Jauh dari lubuk hati Shika, jelas dia tengah diselimuti gelisah. Dia juga merasa tidak yakin akan keputusannya untuk membiarkan ibu dan anak yang ada di depannya ini untuk pulang. "Bentar lagi juga pasti ada angkot, kok," sahut Shika. Sebisa mungkin dia menampilkan senyuman ditengah kegelisahanya.

"Tante sama Tari pulang aja. Shika biar aku yang anter pulang."

Shika tersentak. Kemudian dengan cepat menoleh untuk melihat siapa yang barusan berbicara. Keterkejutannya semakin bertambah, ketika mengetahui bahwa laki-laki itu adalah Raka. "Sejak kapan dia ada di sini?" tanya Shika dalam hati.

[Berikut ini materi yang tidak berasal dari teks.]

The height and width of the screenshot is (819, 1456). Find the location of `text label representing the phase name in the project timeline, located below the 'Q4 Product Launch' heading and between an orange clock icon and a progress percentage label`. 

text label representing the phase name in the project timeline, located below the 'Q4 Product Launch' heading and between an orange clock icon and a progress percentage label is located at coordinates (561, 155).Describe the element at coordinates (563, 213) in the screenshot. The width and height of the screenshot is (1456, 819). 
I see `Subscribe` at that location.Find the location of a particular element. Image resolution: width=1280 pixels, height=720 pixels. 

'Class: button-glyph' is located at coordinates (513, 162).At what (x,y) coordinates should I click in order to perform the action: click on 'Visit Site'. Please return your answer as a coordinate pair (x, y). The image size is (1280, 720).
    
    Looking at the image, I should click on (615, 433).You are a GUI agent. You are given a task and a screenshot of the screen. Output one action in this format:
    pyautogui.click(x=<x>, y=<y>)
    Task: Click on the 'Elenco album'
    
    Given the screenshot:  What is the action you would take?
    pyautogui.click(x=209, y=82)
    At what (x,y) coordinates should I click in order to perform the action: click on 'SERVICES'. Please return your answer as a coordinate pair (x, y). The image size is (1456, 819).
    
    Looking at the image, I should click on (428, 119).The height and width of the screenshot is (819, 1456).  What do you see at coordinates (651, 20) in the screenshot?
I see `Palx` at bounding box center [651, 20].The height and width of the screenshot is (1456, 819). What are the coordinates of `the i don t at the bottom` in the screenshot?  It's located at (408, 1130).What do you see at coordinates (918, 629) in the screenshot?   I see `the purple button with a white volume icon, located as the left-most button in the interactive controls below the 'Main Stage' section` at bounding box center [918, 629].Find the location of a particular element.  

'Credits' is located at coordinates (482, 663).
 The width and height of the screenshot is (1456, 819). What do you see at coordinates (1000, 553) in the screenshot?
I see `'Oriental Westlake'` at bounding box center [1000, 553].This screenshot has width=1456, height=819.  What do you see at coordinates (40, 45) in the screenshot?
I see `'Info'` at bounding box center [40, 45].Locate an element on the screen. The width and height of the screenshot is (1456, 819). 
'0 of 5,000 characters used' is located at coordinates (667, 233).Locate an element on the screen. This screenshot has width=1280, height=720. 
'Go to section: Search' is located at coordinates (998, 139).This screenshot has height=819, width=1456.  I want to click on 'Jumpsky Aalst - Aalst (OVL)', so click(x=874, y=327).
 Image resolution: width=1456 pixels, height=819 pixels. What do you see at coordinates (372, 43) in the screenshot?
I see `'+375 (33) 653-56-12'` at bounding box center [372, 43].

"Alhamdulillah." Ibu dan anak itu bernapas lega. "Kalau gini, kan, kami tenang. Yaudah, kami pulang duluan, ya. Kalian hati-hati pulangnya." Mama Tari menghidupkan mesin motor, kemudian melaju dan meninggalkan sekolah dengan Tari yang melambaikan tangan.

Shika mendengkus. Tadi dia sempat menangkap maksud dari tatapan Tari. Ya, temannya itu menggoda dia yang akan diantar oleh Raka. "Dasar," rutuk Shika dalam hati.

"Kamu tungggu dulu si sini, ya!" titah Raka. Kemudian laki-laki berkulit sawo matang itu masuk kembali ke area sekolah. "Mungkin mau ngambil motor," pikir Shika. Dia mengedikkan bahu.

Seharusnya Shika menolak diantar pulang oleh Raka. Seharusnya dia tidak duduk di jok belakang dengan Raka yang memboncengnya. Seharusnya dia tidak tunduk saat Raka menyuruhnya untuk segera naik ke motor. Dan masih ada lagi seharusnya-seharusnya yang lain.

Shika tahu itu salah. Pasti akan ada masalah yang datang setelah ini. Shika tidak peduli. Dia hanya ingin pulang. Ingin cepat-cepat membaringkan tubuhnya di kasur empuk. Tentang marahnya Fahri akan hal ini, bisa dia selesaikan nanti. Meski dia tidak yakin akan selesai dalam satumalam.